- **À faire**:
a: Recopiez fidèlement le passage de l'extrait sur le projet de loi 59 allant de « Ce texte n’est » jusqu'à « Amérique du Nord. ».
b: D'après l'extrait sur le projet de loi 59, avec quel texte le projet fait-il double emploi en matière de répression de la violence ?

- **Passage du document**:
----

On voit déjà à quel point certains ont une conception élastique du concept de « haine », et à quelles dérives peuvent aboutir les procès pour « discours haineux ». Mais cela n’est que la pointe de l’iceberg.
Le projet de loi 59 est un projet liberticide indigne d’un gouvernement libéral (dans les deux sens du mot), dont on ne comprend pas qu’il ait pu être conçu, approuvé, puis déposé en Chambre sans que personne n’y mette le holà. La ministre de la Justice est de toute évidence dépassée par la question, mais le premier ministre Couillard, lui, n’est-il pas capable de comprendre la portée des dispositions hallucinantes de ce projet ?
Ce texte n’est pas à amender, comme l’a promis la ministre. Il est à jeter aux orties. D’abord parce qu’il fait double emploi, pour ce qui est de la répression de la violence, avec le Code criminel canadien. Ensuite, parce qu’il constitue une attaque contre la liberté de parole sans équivalent en Amérique du Nord.
L’engrenage a commencé avec l’idée pernicieuse que le gouvernement devait contrebalancer les mesures envisagées contre la « radicalisation » des jeunes tentés par l’aventure mortifère du djihad. Autrement dit, qu’il fallait « apaiser » les musulmans en leur donnant une loi qui les protégerait de l’islamophobie.
Comme si l’islamophobie était un danger analogue au terrorisme ! Comme si l’ensemble des musulmans s’identifiait aux extrémistes islamistes !
Deuxième étape : tant qu’à légiférer contre l’islamophobie, pourquoi ne pas légiférer contre les propos qui vexeraient d’autres minorités ? Il y en a beaucoup, par les temps qui courent, et elles sont toutes promptes à voir dans la moindre critique du « dénigrement », du « mépris » ou de la « haine ». Donc, on élargit le champ des plaignants potentiels à tout le monde (sauf aux hommes blancs) : les transgenres, les vieux, les femmes, les gais, les autistes, les autochtones, les immigrants, les minorités visibles, les croyants, ainsi de suite.
Arrive ensuite dans le portrait la Commission des droits de la personne et de la jeunesse du Québec, qui attendait depuis longtemps l’occasion d’étendre son champ de juridiction déjà pourtant très vaste. « Donnez-nous donc la responsabilité de séparer le bon grain de l’ivraie, de faire le tri entre les bien-pensants et les mauvais esprits ! », de suggérer métaphoriquement la Commission au gouvernement. Et ce dernier d’obtempérer.

----

- **Enregistrements de repérage d'éléments**:
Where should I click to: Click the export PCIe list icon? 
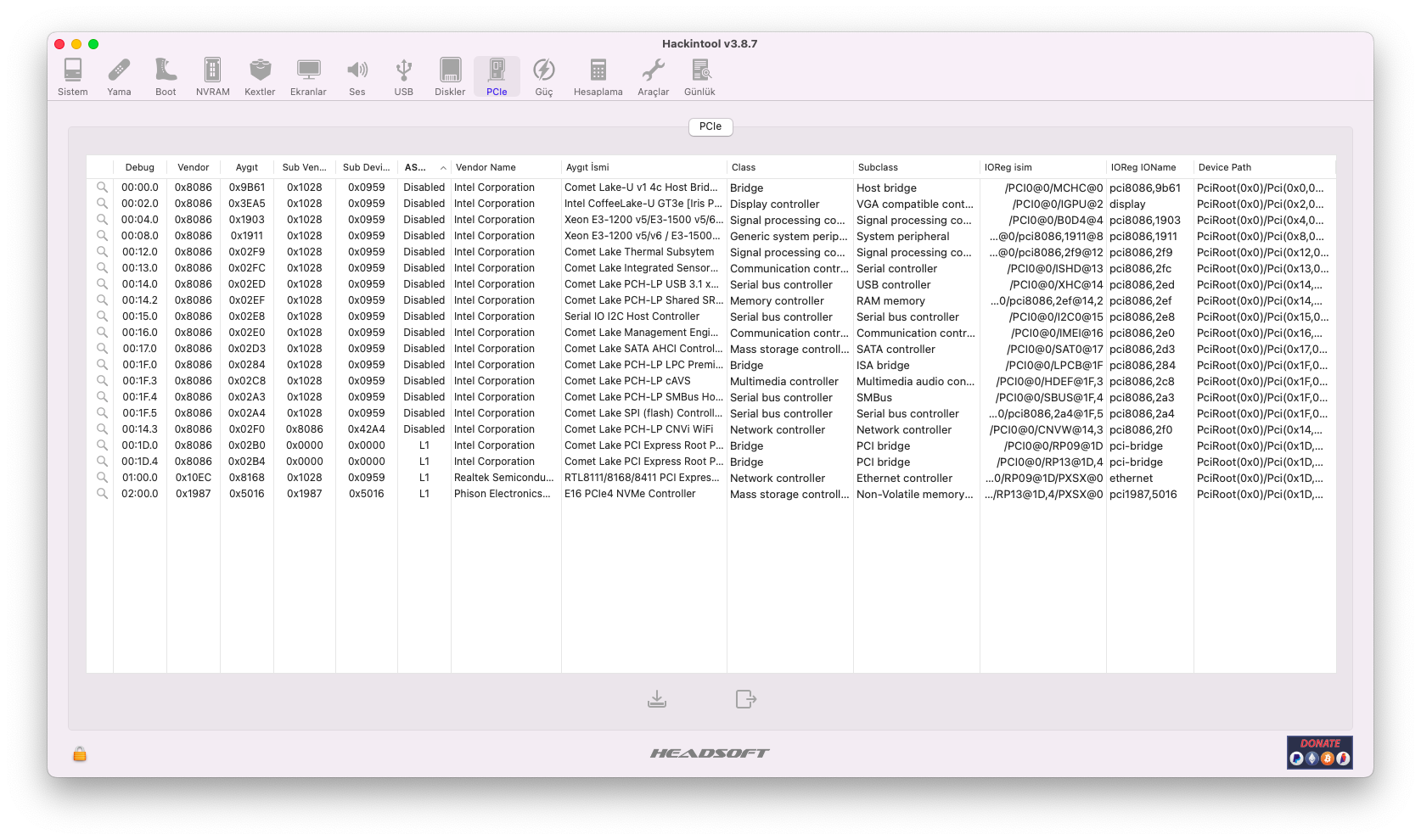(745, 699)
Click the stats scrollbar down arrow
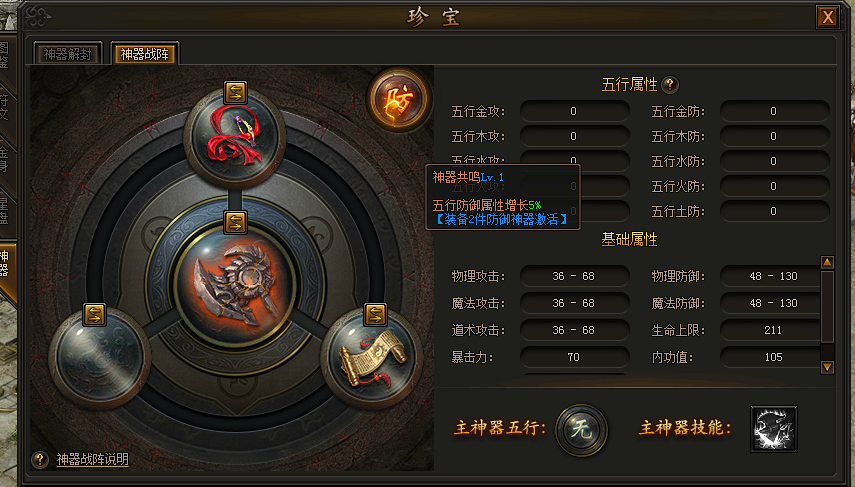The height and width of the screenshot is (487, 855). pyautogui.click(x=827, y=367)
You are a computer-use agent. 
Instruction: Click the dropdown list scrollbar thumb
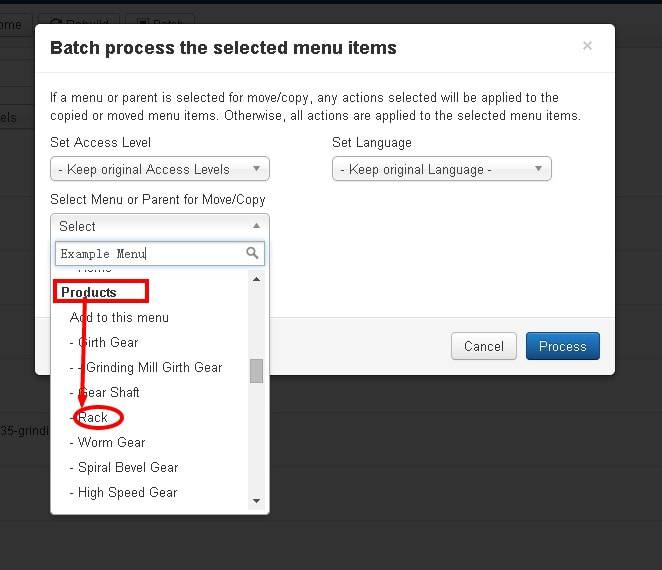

----

- **Réponses par tâche**:
a:
Ce texte n’est pas à amender, comme l’a promis la ministre. Il est à jeter aux orties. D’abord parce qu’il fait double emploi, pour ce qui est de la répression de la violence, avec le Code criminel canadien. Ensuite, parce qu’il constitue une attaque contre la liberté de parole sans équivalent en Amérique du Nord.

b: Avec le Code criminel canadien.